Via ProMED-mail: the CDC reports on a rabies case from last year in which the victim was intermittently symptomatic ("severe frontal headache, photophobia, emesis, neck pain, dizziness, and paresthesia of face and forearms") for two and a half weeks before rabies vaccine and immune globulin were administered. She soon appeared to recover without intensive care.

This is the first reported case in which certain clinical and serologic findings indicate abortive human rabies and in which, despite an extensive medical investigation, no alternate etiology for the illness was determined. The patient's positive serologic results offer evidence of rabies virus infection; IFA and Western blot assays indicated the presence of antibodies capable of binding to rabies virus antigens before the patient received rabies PEP. Rabies virus can crossreact serologically with other members of the Lyssavirus genus, distributed in Australia, Eurasia, and Africa (5) or, theoretically, with as yet uncharacterized rhabdoviruses. However, this patient had no history of foreign travel and no evidence of infection with KCV, the only other rhabdovirus associated with bats in North America.
[...]
Certain other clinical and laboratory findings also support a diagnosis of abortive rabies in the patient described in this report. First, the onset of acute encephalopathy approximately 2 months after exposure to bats is compatible with documented incubation periods after rabies virus exposure. Second, central nervous system (CNS) findings (e.g., fever, photophobia, emesis, neck pain, dizziness, paresthesia, limitation of visual field, and altered behavior with agitation and combativeness) are compatible with clinical aspects of rabies. Although this patient did not have classic symptoms such as laryngeal spasms (manifested as hydrophobia) or autonomic instability, the lack of such symptoms has been documented in other rabies patients (1,2,6). Finally, despite an extensive medical workup, no alternate infectious etiology was identified for the patient's neurologic symptoms, increased intracranial pressure, and CSF pleocytosis.

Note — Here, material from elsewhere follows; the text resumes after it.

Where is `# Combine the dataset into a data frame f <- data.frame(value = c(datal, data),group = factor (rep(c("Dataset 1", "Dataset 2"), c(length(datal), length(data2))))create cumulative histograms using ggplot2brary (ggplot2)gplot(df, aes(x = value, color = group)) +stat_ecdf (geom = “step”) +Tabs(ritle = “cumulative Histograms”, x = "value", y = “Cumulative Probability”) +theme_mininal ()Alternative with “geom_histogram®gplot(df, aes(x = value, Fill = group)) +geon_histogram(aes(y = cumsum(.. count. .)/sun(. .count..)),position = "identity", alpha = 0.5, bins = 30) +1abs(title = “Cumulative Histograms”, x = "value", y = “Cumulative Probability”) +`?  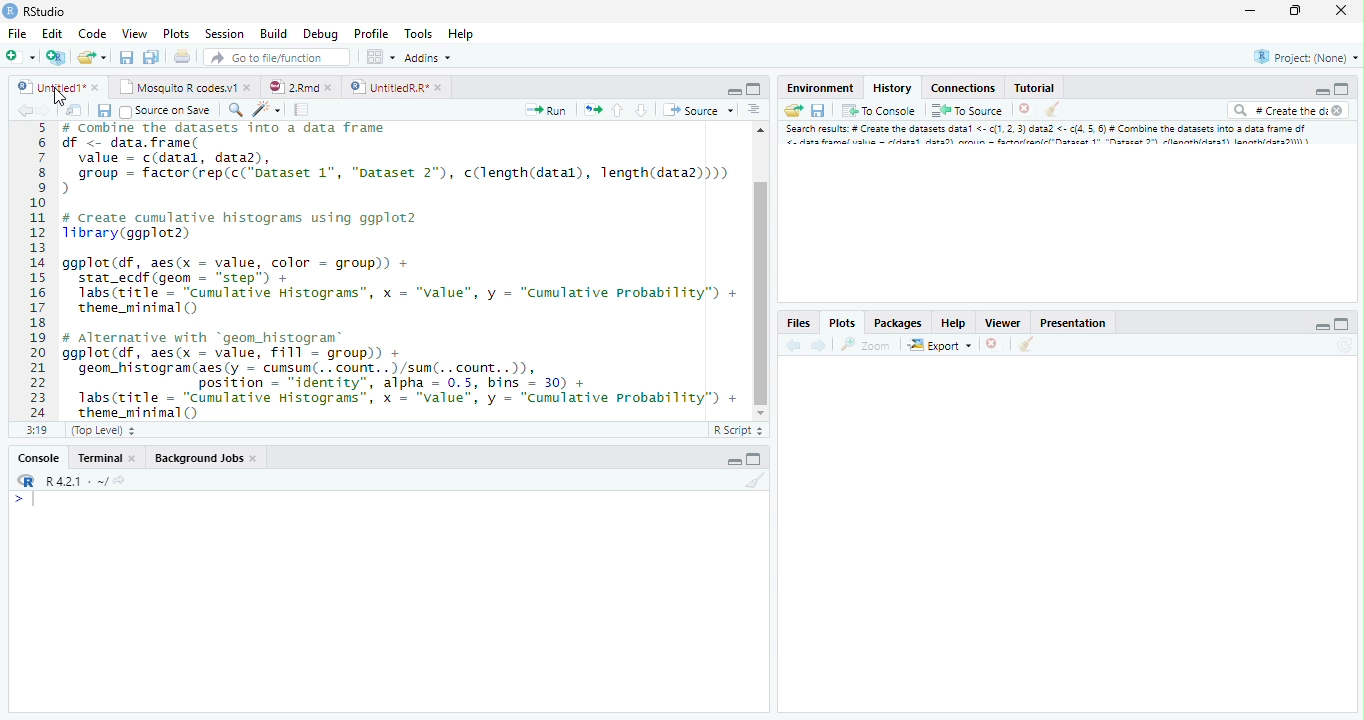 # Combine the dataset into a data frame f <- data.frame(value = c(datal, data),group = factor (rep(c("Dataset 1", "Dataset 2"), c(length(datal), length(data2))))create cumulative histograms using ggplot2brary (ggplot2)gplot(df, aes(x = value, color = group)) +stat_ecdf (geom = “step”) +Tabs(ritle = “cumulative Histograms”, x = "value", y = “Cumulative Probability”) +theme_mininal ()Alternative with “geom_histogram®gplot(df, aes(x = value, Fill = group)) +geon_histogram(aes(y = cumsum(.. count. .)/sun(. .count..)),position = "identity", alpha = 0.5, bins = 30) +1abs(title = “Cumulative Histograms”, x = "value", y = “Cumulative Probability”) + is located at coordinates (401, 271). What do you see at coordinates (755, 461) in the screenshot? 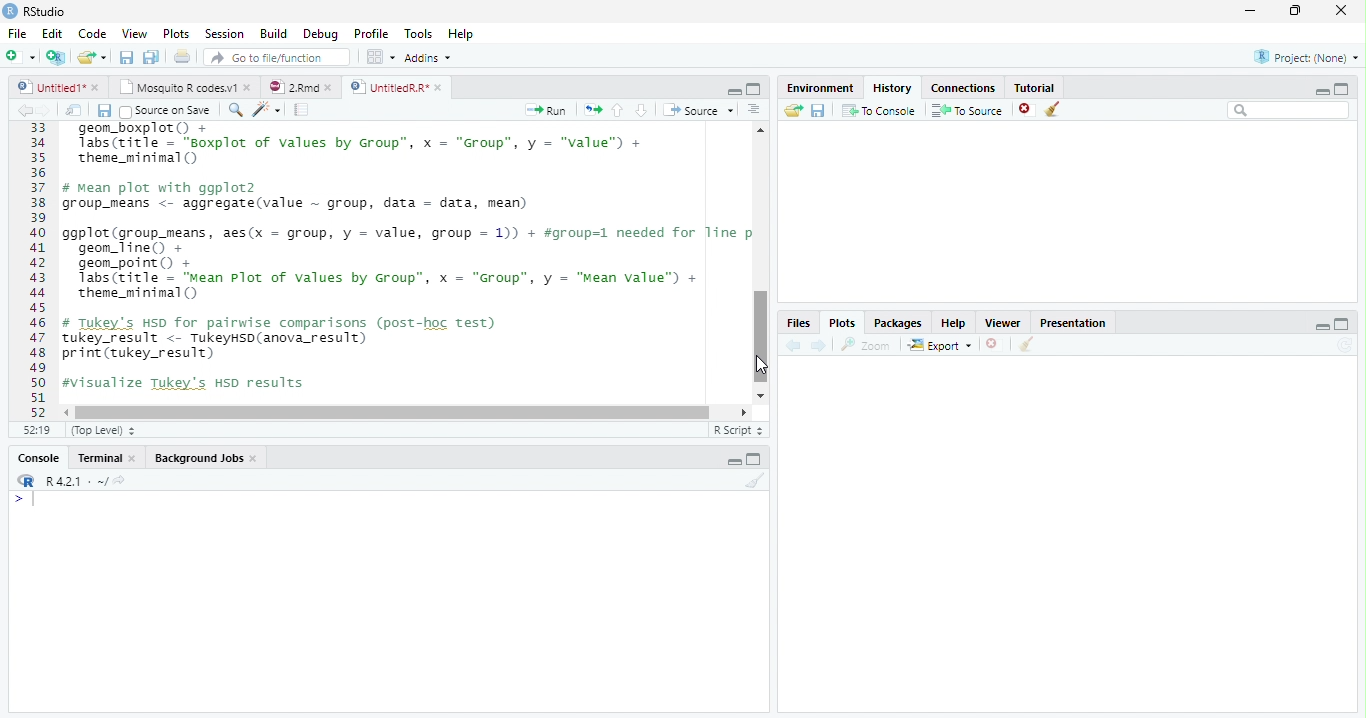
I see `Maximize` at bounding box center [755, 461].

I should note that, after her apparent recovery, the patient returned to the hospital two more times complaining of headaches, and afterwards went missing. ("The current clinical status of the patient or [sic] her boyfriend is unknown.") Judging from the reporting state, the patient was probably in the country illegally. PlagueBlog would not jump to the conclusion that she is still here, or still alive.

Friday, February 12, 2010

Mumps in NYC Update

Via ProMED-mail: the CDC reports that the mumps outbreak in New York/New Jersey has reached 1,521 reported cases, with no apparent end in sight. They also speculate about possible demographic causes of the outbreak in a relatively well-vaccinated community:

Like the mumps outbreaks that occurred in 2006 (2), much of the current outbreak is occurring in congregate settings, where prolonged, close contact among persons might be facilitating transmission. Within the affected religious community, cases have occurred predominantly among school-aged boys, who attend separate schools from girls. The higher rate among boys might be a result of the additional hours that boys in this community spend in school compared with girls, including long periods in large study halls, often face-to-face with a study partner.
In addition, transmission in the community overall might be facilitated by relatively large household sizes. According to the 2000 U.S. Census, the mean household size in one of the affected communities was 5.7, compared with a mean U.S. household size of 2.6. The limited transmission to persons outside the community might be a result of the relatively less interpersonal contact between persons inside and outside the community.
Although the school settings and large household sizes might be promoting transmission, the high vaccination coverage in the affected community likely is limiting the size of the outbreak. In addition, high vaccination coverage in surrounding communities is the most plausible reason that the few cases outside of the affected community have not caused other outbreaks.


PlagueBlog recommends letting the boys out for recess more frequently and sending them home earlier, poor things.